Authored by nhaehnle on Jul 7 2016, 7:34 AM.

Details

Summary

This contains two changes that reduce the time spent in WQM, with the
intention of reducing bandwidth required by VMEM loads:

  1. Sampling instructions by themselves don't need to run in WQM, only their coordinate inputs need it (unless of course there is a dependent sampling instruction). The initial scanInstructions step is modified accordingly.
  1. When switching back from WQM to Exact, switch back as soon as possible. This affects the logic in processBlock.

This should always be a win or at best neutral.

There are also some cleanups (e.g. remove unused ExecExports) and some new
debugging output.

Diff Detail

Event Timeline

nhaehnle updated this revision to Diff 63071.Jul 7 2016, 7:34 AM
nhaehnle retitled this revision from to AMDGPU: Reduce the duration of whole-quad-mode.
nhaehnle updated this object.
nhaehnle added a subscriber: llvm-commits.
nhaehnle updated this revision to Diff 64245.Jul 17 2016, 3:10 AM

Rebase on top of recent changes.

nhaehnle updated this revision to Diff 65493.Jul 26 2016, 4:16 AM

Rebase on top of D22673 and D22675, to make it easier for those fixes to
still go into the 3.9 release branch.

arsenm added inline comments.Jul 26 2016, 4:37 PM
lib/Target/AMDGPU/SIWholeQuadMode.cpp
156–168

I think it would be simpler to just write to the ostream directly instead of building a string and printing that

172–173

Can be combined into one statement

182–183

Ditto

184

Single quotes

228–231

This isn't actually true in the case of SCC. It's rare but possible to come up with test cases that break this. A uniform branch with a use of the same i1 value in a later block should do it if you want to try to break things

nhaehnle added inline comments.Jul 27 2016, 7:14 AM
lib/Target/AMDGPU/SIWholeQuadMode.cpp
228–231

Hmm, I was going off some comments that I saw in one of the Live*.h analyses.

Do you have a sample of that?

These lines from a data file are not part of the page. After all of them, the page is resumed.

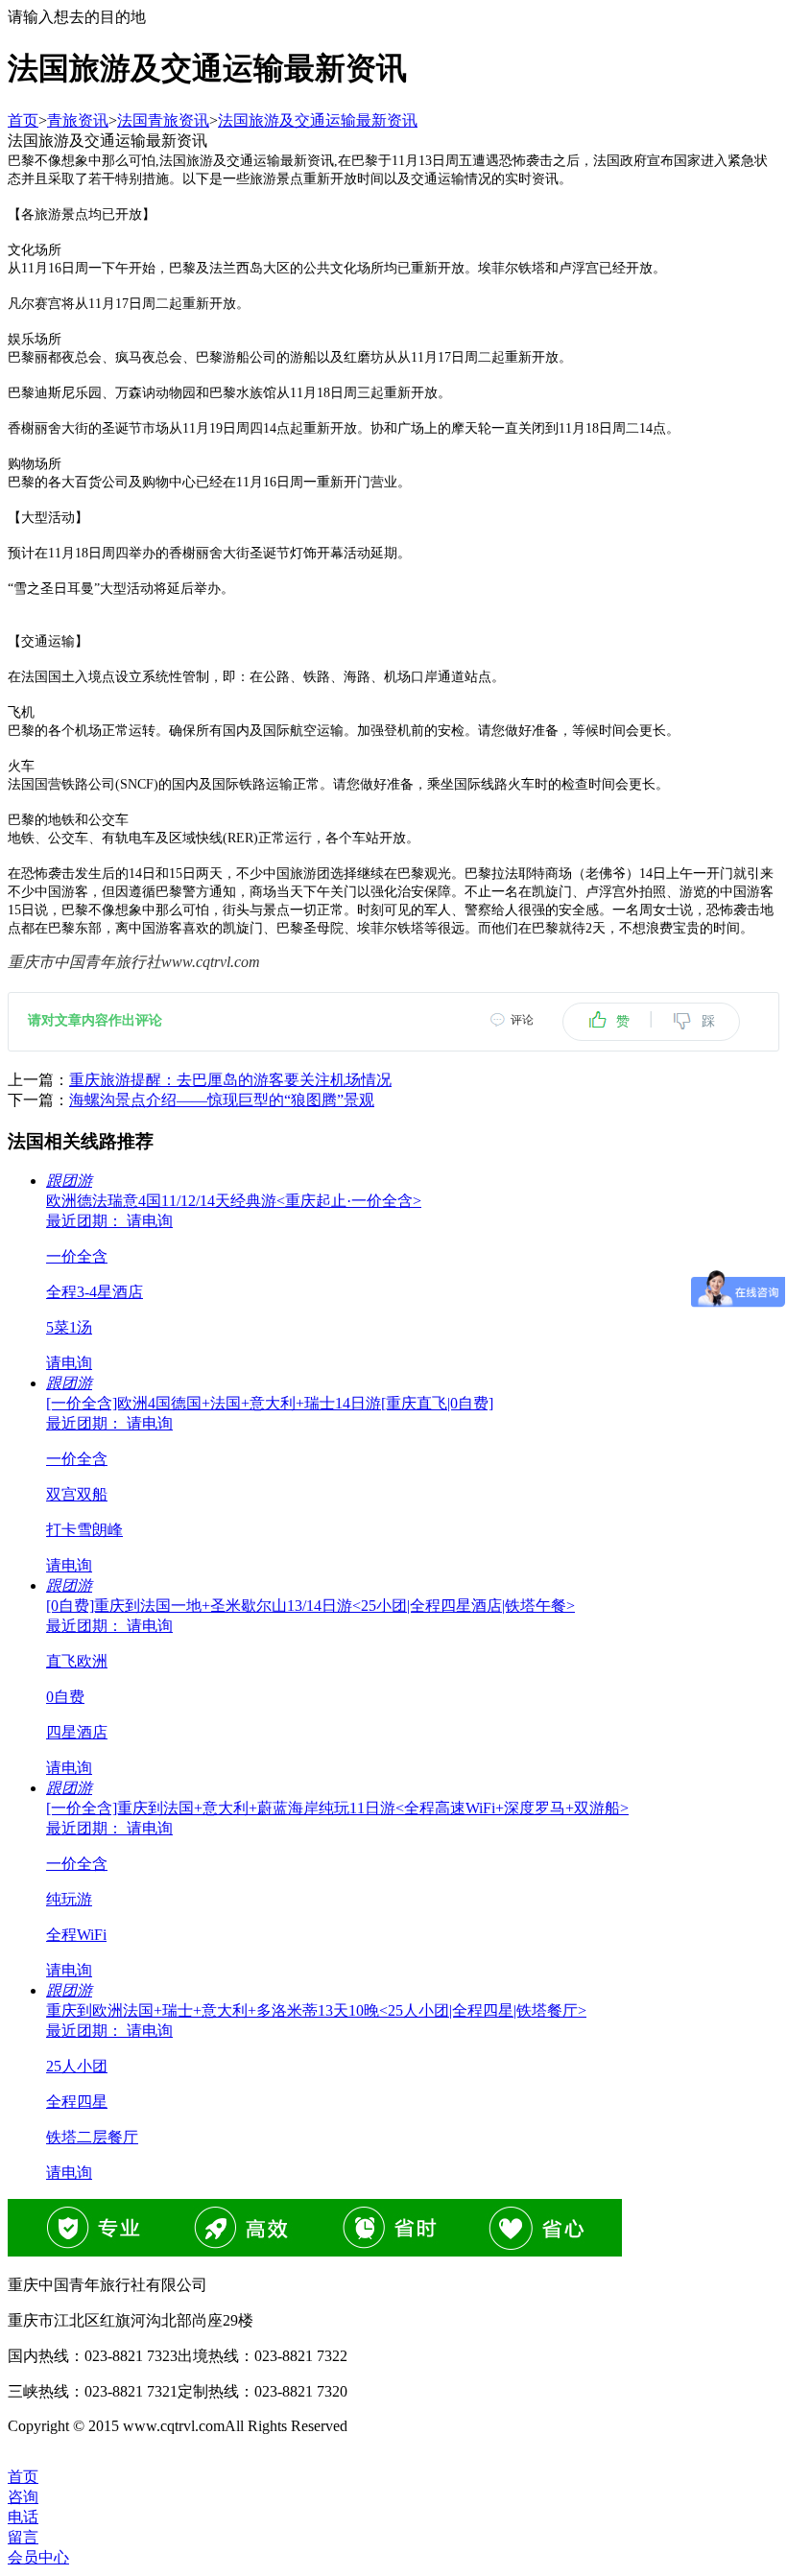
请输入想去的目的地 (77, 17)
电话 (23, 2517)
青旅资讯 (77, 120)
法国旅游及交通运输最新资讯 (317, 120)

I tried a naive

define amdgpu_ps float @test(i32 inreg %a) nounwind {
entry:
  %cc = icmp ugt i32 %a, 5
  br i1 %cc, label %if, label %next
if:
  br label %next
next:
  %v = phi float [ 2.0, %if ], [ 0.0, %entry ]
  br i1 %cc, label %if2, label %end
if2:
  br label %end
end:
  %r = phi float [ 3.0, %if2 ], [ %v, %next ]
  ret float %r
}

and I don't get SCC reuse:

test:                                   ; @test
; BB#0:                                 ; %entry
      v_mov_b32_e32 v0, 0
      s_cmp_lt_u32 s0, 6
      s_cbranch_scc1 BB0_2
; BB#1:                                 ; %if
      v_mov_b32_e32 v0, 2.0
BB0_2:                                  ; %next
      s_cmp_lt_u32 s0, 6
      s_cbranch_scc1 BB0_4
; BB#3:                                 ; %if2
      v_mov_b32_e32 v0, 0x40400000
BB0_4:                                  ; %end
      ; return
nhaehnle updated this revision to Diff 66780.Aug 4 2016, 3:02 AM
nhaehnle marked 4 inline comments as done.

Rebase and address most review comments.

Any ideas about the SCC question?

nhaehnle updated this revision to Diff 66781.Aug 4 2016, 3:05 AM

Forgot to update the skip-if-dead.ll test.

arsenm accepted this revision.Sep 1 2016, 10:46 AM
arsenm edited edge metadata.

LGTM

lib/Target/AMDGPU/SIWholeQuadMode.cpp
228–231

I thought I had an example similar to this a long time ago. Is duplicating the s_cmp an optimization that started working relatively recently? I guess you can ignore this for now, maybe you can do something with inline asm but it seems to be pretty broken with scc right now

478

This looks like a contextless instruction printing which probably isn't helpful

This revision is now accepted and ready to land.Sep 1 2016, 10:46 AM
This revision was automatically updated to reflect the committed changes.